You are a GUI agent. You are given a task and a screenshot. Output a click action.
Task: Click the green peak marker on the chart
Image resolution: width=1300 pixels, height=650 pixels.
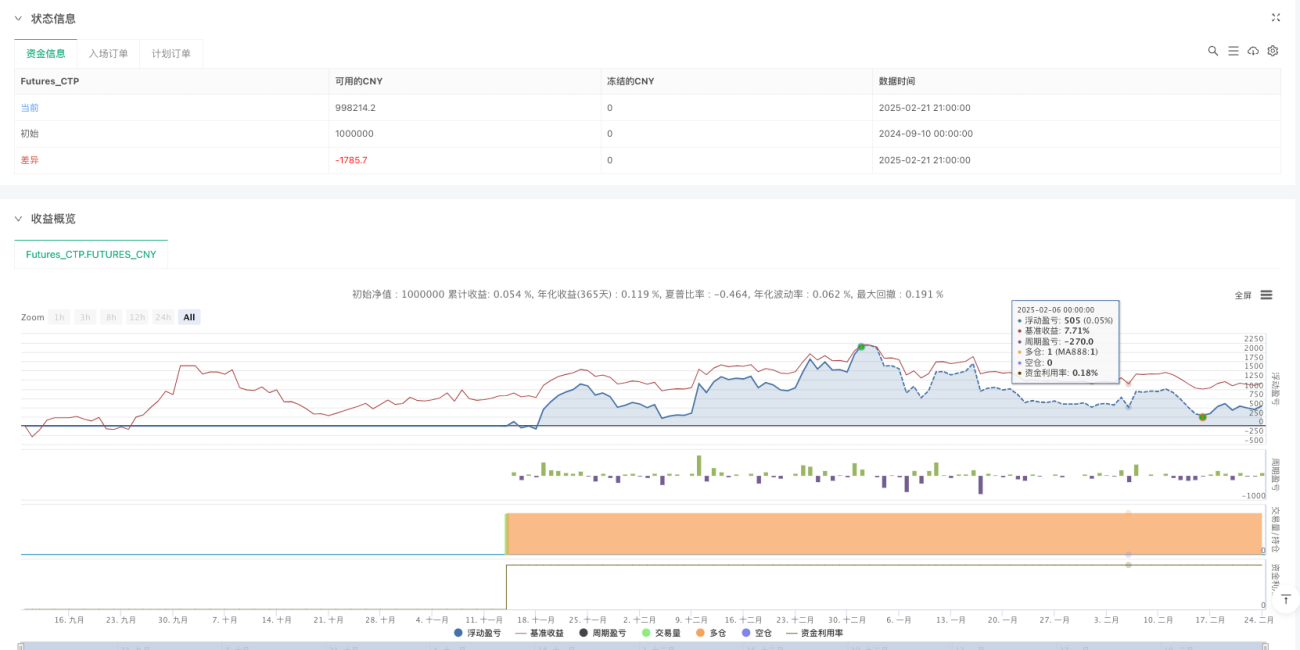coord(861,347)
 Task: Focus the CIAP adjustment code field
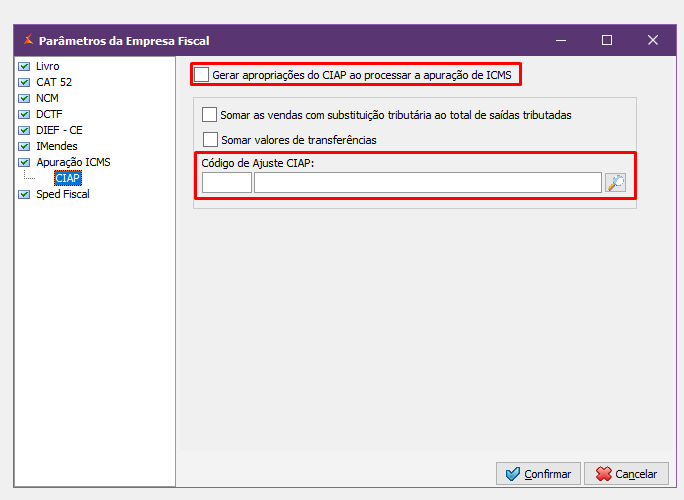[x=227, y=182]
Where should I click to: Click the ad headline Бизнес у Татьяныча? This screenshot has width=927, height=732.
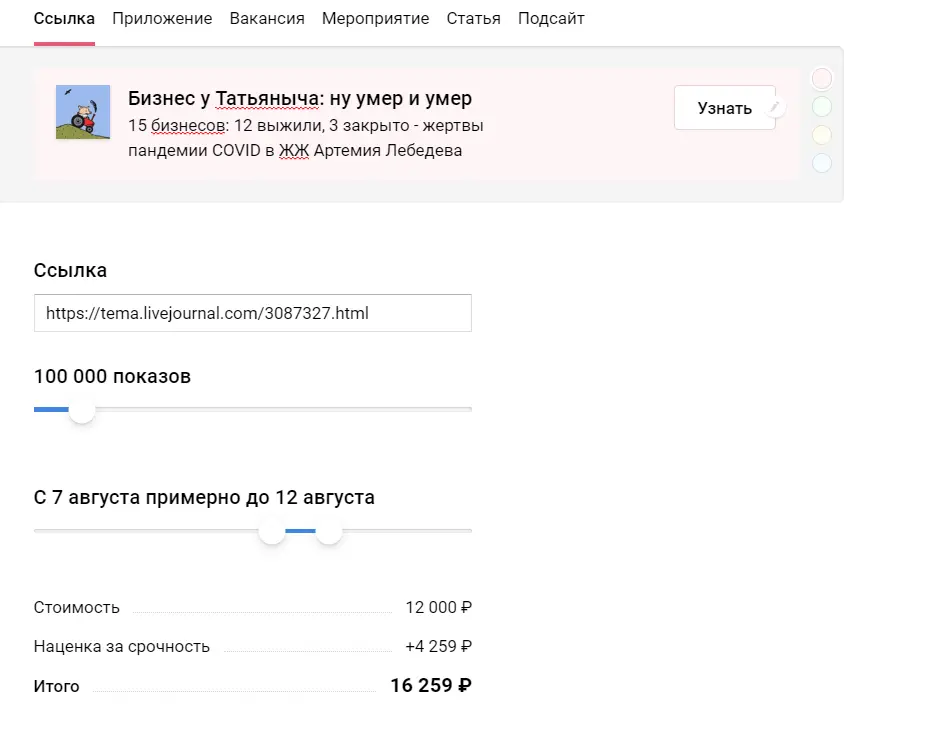(300, 98)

# DIRECTIONS
Extract the part of the material that opens with the line containing "Where should I" and continues through the end of the material, reproducing it without alteration and leaving out the pictures.

# EXPECTED ANSWER
Where should I click to: Click the ad headline Бизнес у Татьяныча? This screenshot has width=927, height=732.
(300, 98)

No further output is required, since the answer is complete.